2C:33-2.1(b), specifically marijuana. Registrant sought to overcome this
obstacle by relying on provisions of the New Jersey Cannabis Regulatory,
Enforcement Assistance, and Marketplace Modernization Act ("CREAMM
Act"),2 which was enacted in 2021, in part, to allow for the expungement of
certain enumerated marijuana offenses. The trial court ruled the CDS offense
was not included in the list of marijuana offenses eligible for expungement
pursuant to the CREAMM Act.
2 N.J.S.A. 24:6I-31 to -56. A-2462-23 2 Registrant appeals, arguing his CDS offense should be deemed
expungable pursuant to the CREAMM Act to avoid "absurd" results that would
be contrary to the Act's purpose.
He questions:
I. DID THE TRIAL COURT ERR IN DENYING DEFENDANT'S MOTION TO TERMINATE HIS MEGAN'S LAW OBLIGATION WHEN HE HAS REMAINED OFFENSE-FREE, BUT FOR A WANDERING OR PROWLING TO OBTAIN MARIJUANA OFFENSE THAT IS NOT ENUMERATED UNDER THE CREAMM ACT AS EXPUNGABLE?
We conclude the trial court did not err and affirm.
I.
On April 28, 2000, a Monmouth County grand jury returned an indictment
containing three counts: second-degree sexual assault, N.J.S.A. 2C:14-2(c)(5),
now 2C:14-2(c)(4) (count one); third-degree endangering the welfare of a child,
N.J.S.A. 2C:24-4(a) (count two); and fourth-degree criminal sexual contact,
N.J.S.A. 2C:14-3(b) (count three). Registrant pleaded guilty to count two, and
the State agreed to recommend that the remaining counts be dismissed.
On November 21, 2000, registrant was sentenced to 180 days
incarceration and two years' probation. He was obligated to comply with
Megan's Law and CSL as a condition of his sentence.
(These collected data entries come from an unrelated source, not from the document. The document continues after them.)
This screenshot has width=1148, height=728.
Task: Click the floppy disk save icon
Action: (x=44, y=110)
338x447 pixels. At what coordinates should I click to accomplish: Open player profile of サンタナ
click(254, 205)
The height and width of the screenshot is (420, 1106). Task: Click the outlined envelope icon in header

A-2462-23 3 On May 16, 2006, registrant was arrested and charged with possession of
CDS, specifically marijuana, in contravention of N.J.S.A. 2C:35-10(a)(4). He
subsequently pleaded guilty on June 29, 2007, to the lesser offense of
wandering, remaining in, or prowling public places with the purpose of
obtaining or selling CDS, contrary to N.J.S.A. 2C:33-2.1(b), a disorderly-
persons offense.
On January 11, 2023, registrant moved to terminate his obligation to
register under Megan's Law and be released from CSL, claiming he had not
committed any crimes during the fifteen years since his release from custody.
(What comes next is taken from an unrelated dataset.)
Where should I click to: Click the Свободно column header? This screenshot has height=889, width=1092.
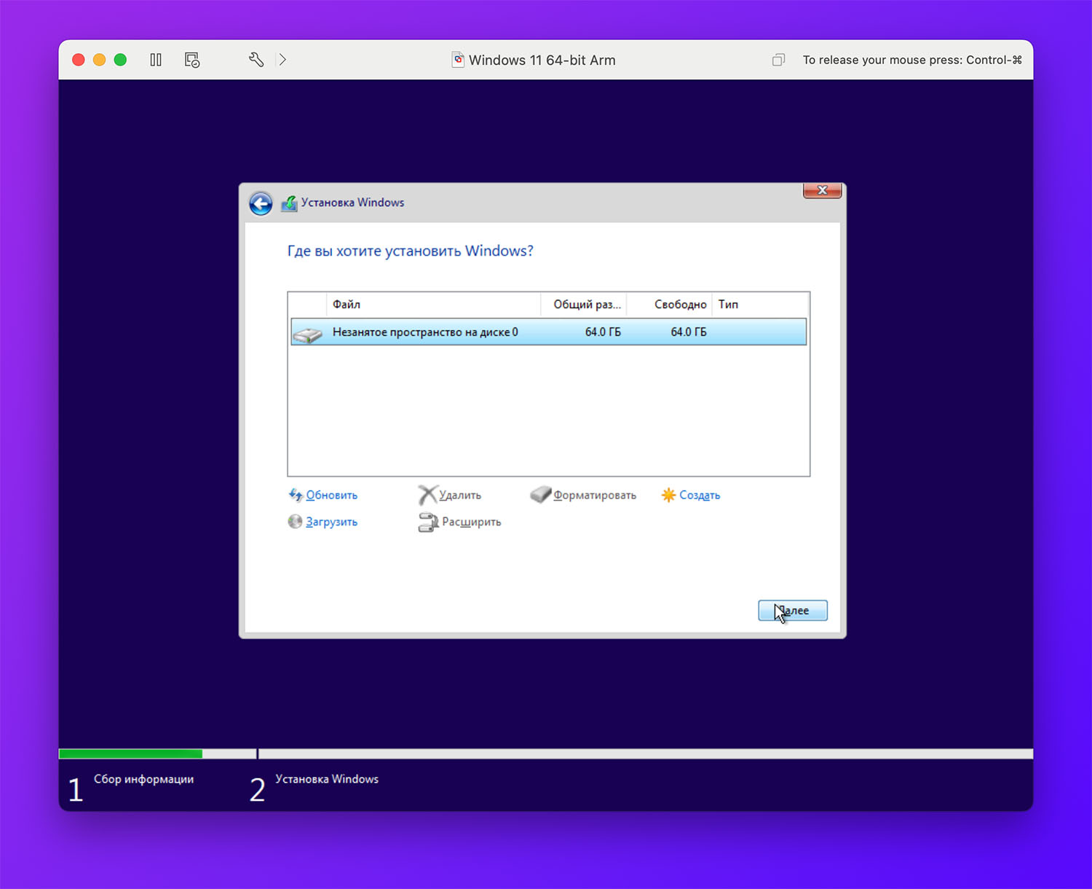[680, 305]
The State objected to registrant's removal from Megan's Law registration
but did not oppose his removal from CSL. Registrant's CSL obligation was
terminated; he does not seek review of the trial court's order with respect to this
issue. On March 14, 2024, the trial court denied the motion to terminate
registrant's Megan's Law obligation, ruling the CDS offense to which registrant
had pleaded guilty was not an enumerated offense eligible for expungement
pursuant to the CREAMM Act. The trial court found the language of the statute
enumerating the expungable offenses to be clear and unambiguous.
II.
Our review of the applicability, validity, or interpretation of statutes is de
A-2462-23 4 novo. See Kocanowski v. Twp. of Bridgewater, 237 N.J. 3, 9 (2019); State v.
Fuqua, 234 N.J. 583, 591 (2018). "A trial court's interpretation of the law and
the legal consequences that flow from established facts are not entitled to any
special deference." Rowe v. Bell & Gossett Co., 239 N.J. 531, 552 (2019)
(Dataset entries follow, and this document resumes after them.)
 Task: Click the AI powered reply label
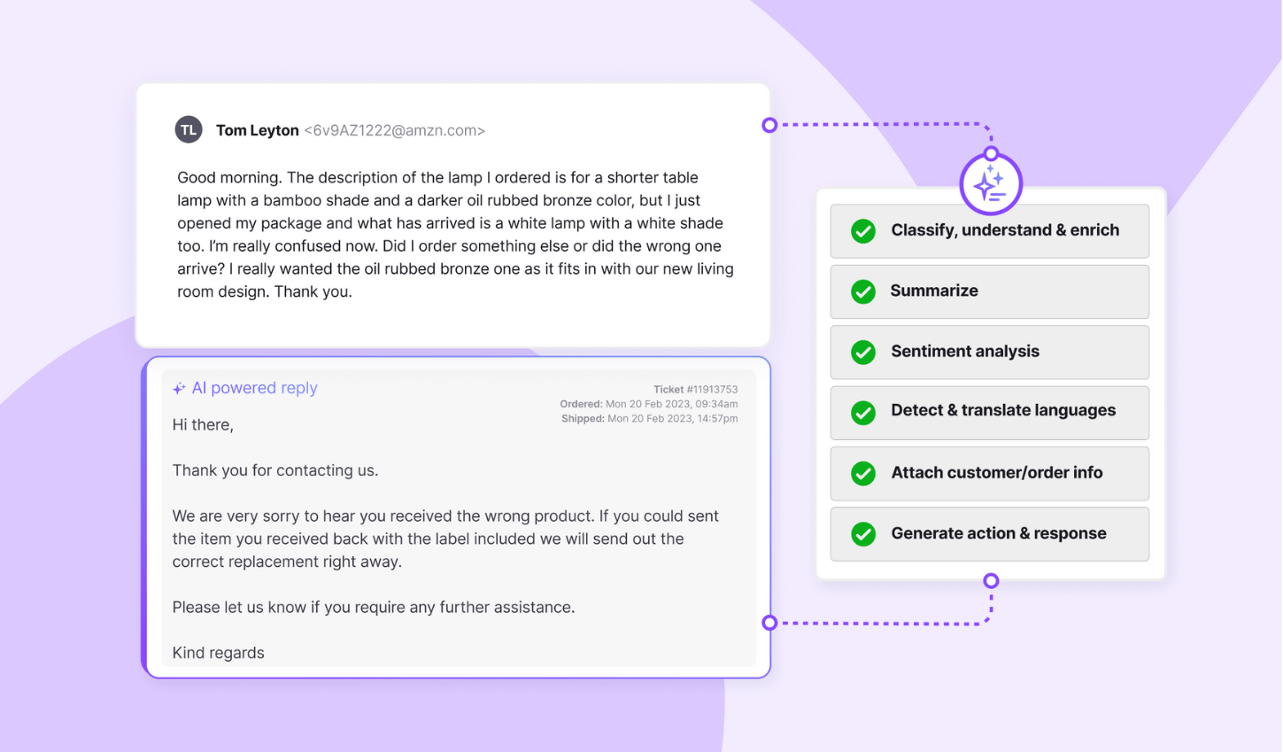(254, 388)
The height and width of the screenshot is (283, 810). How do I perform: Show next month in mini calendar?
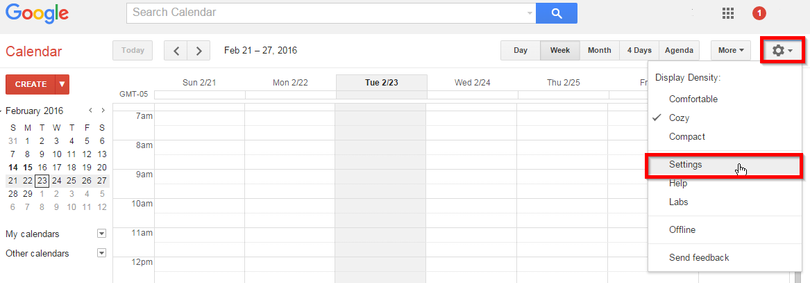(x=103, y=110)
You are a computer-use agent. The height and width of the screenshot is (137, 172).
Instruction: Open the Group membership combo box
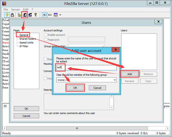pyautogui.click(x=86, y=46)
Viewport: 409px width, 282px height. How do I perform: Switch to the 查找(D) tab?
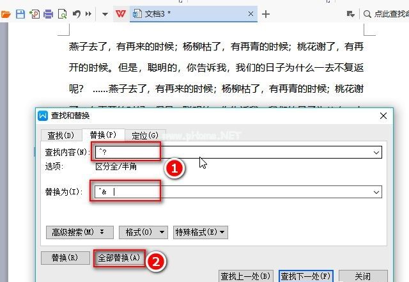[61, 135]
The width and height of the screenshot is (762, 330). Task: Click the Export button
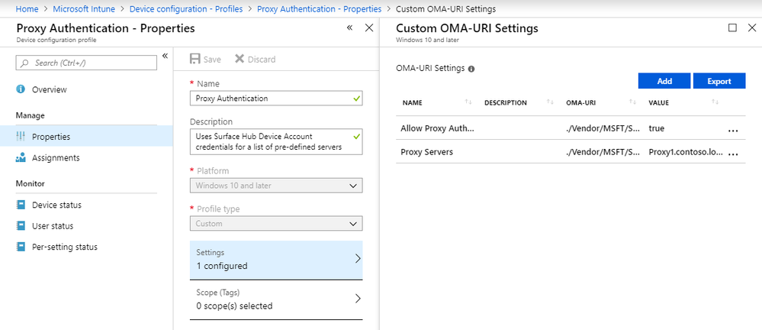click(719, 81)
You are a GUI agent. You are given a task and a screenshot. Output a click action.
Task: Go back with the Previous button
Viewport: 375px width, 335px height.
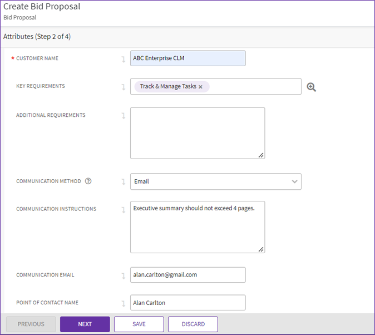31,324
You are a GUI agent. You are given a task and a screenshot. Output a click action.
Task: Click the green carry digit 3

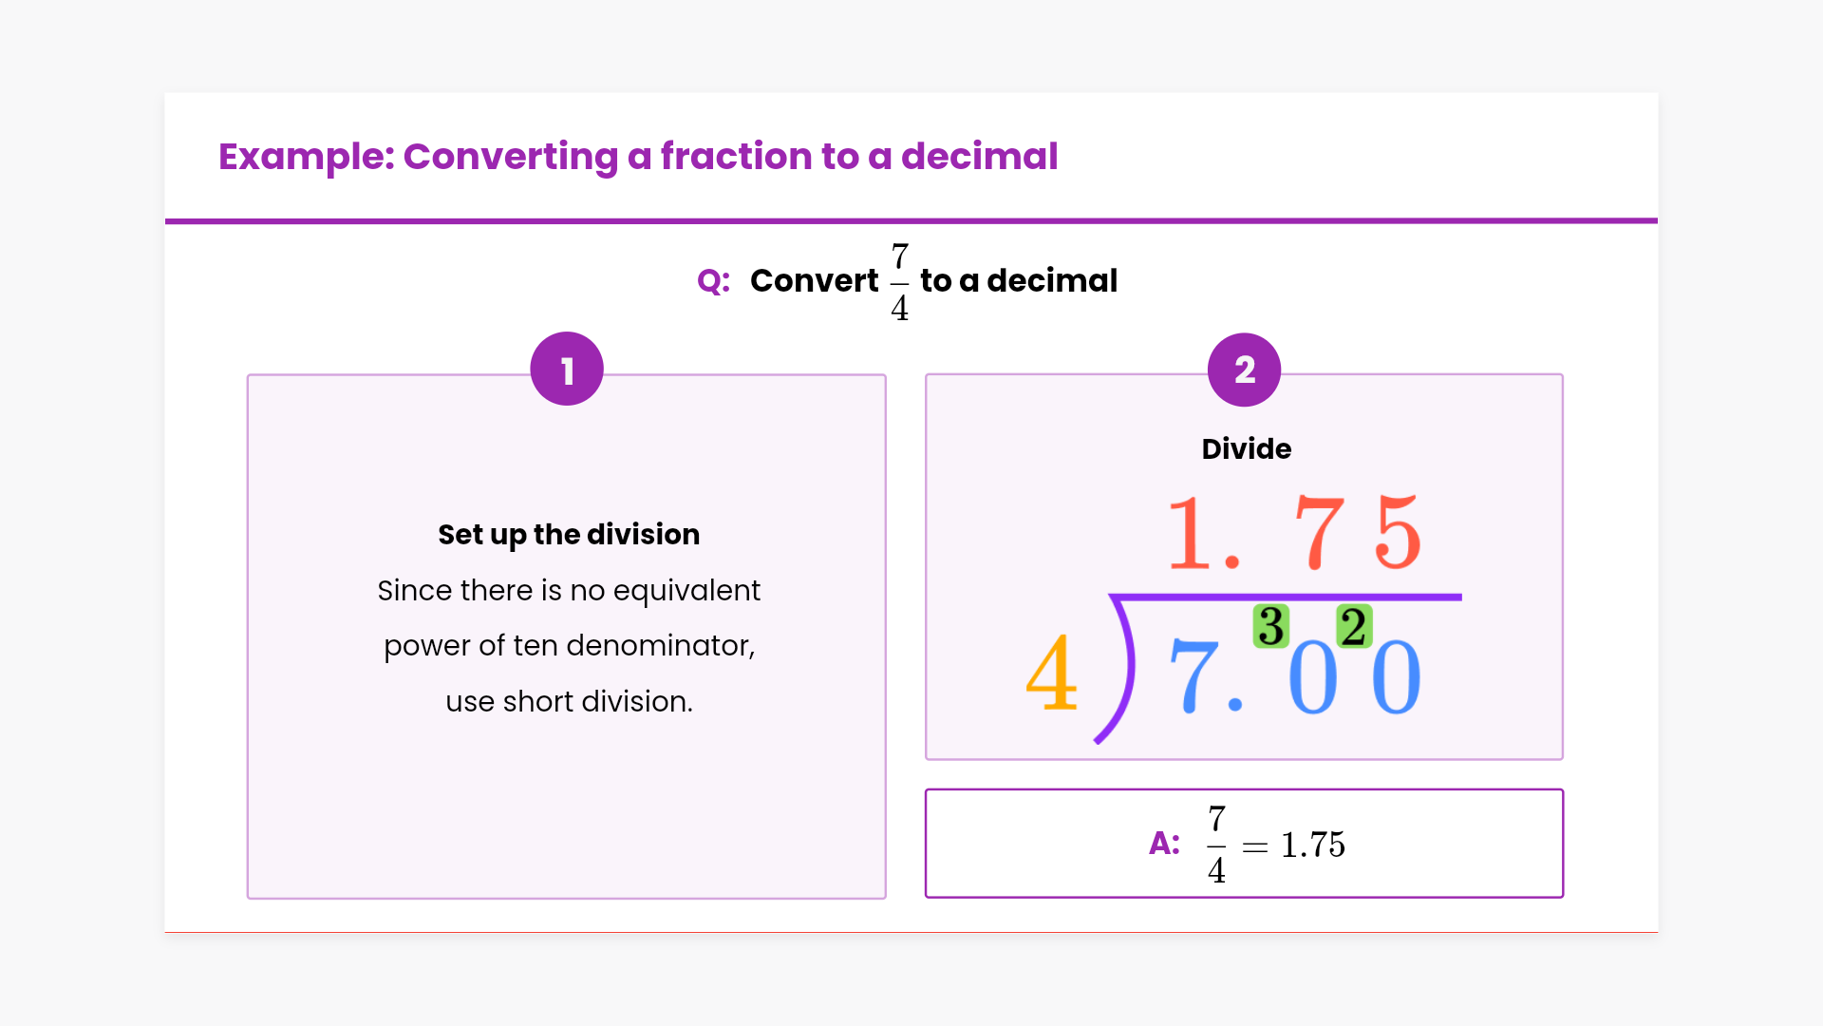tap(1270, 626)
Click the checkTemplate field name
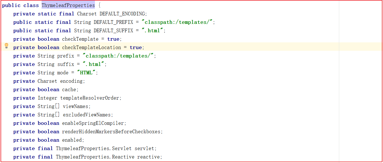This screenshot has width=383, height=163. coord(80,39)
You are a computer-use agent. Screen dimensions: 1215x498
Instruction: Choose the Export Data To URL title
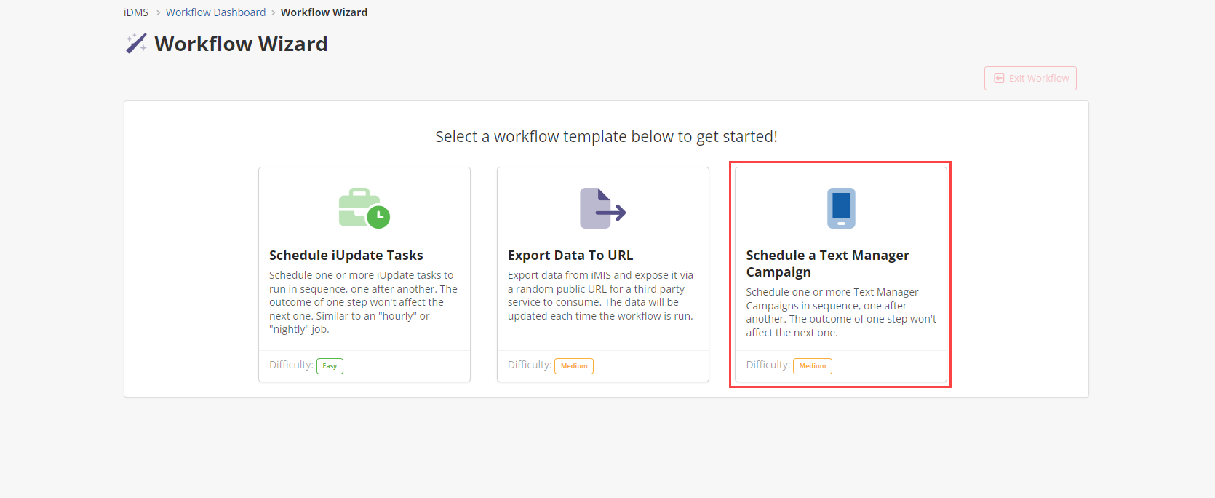point(570,256)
(quoting Manalapan Realty, L.P. v. Twp. Comm. of Manalapan, 140 N.J. 366,
378 (1995)).
When interpreting the language of a statute, if the language "is clear on
its face, 'the sole function of the courts is to enforce it according to its terms.'"
Cashin v. Bello, 223 N.J. 328, 335 (2015) (quoting Hubbard v. Reed, 168 N.J.
387, 392 (2001)). "If a plain-language reading of the statute 'leads to a clear and
unambiguous result, then [the court's] interpretive process is over.'" State v.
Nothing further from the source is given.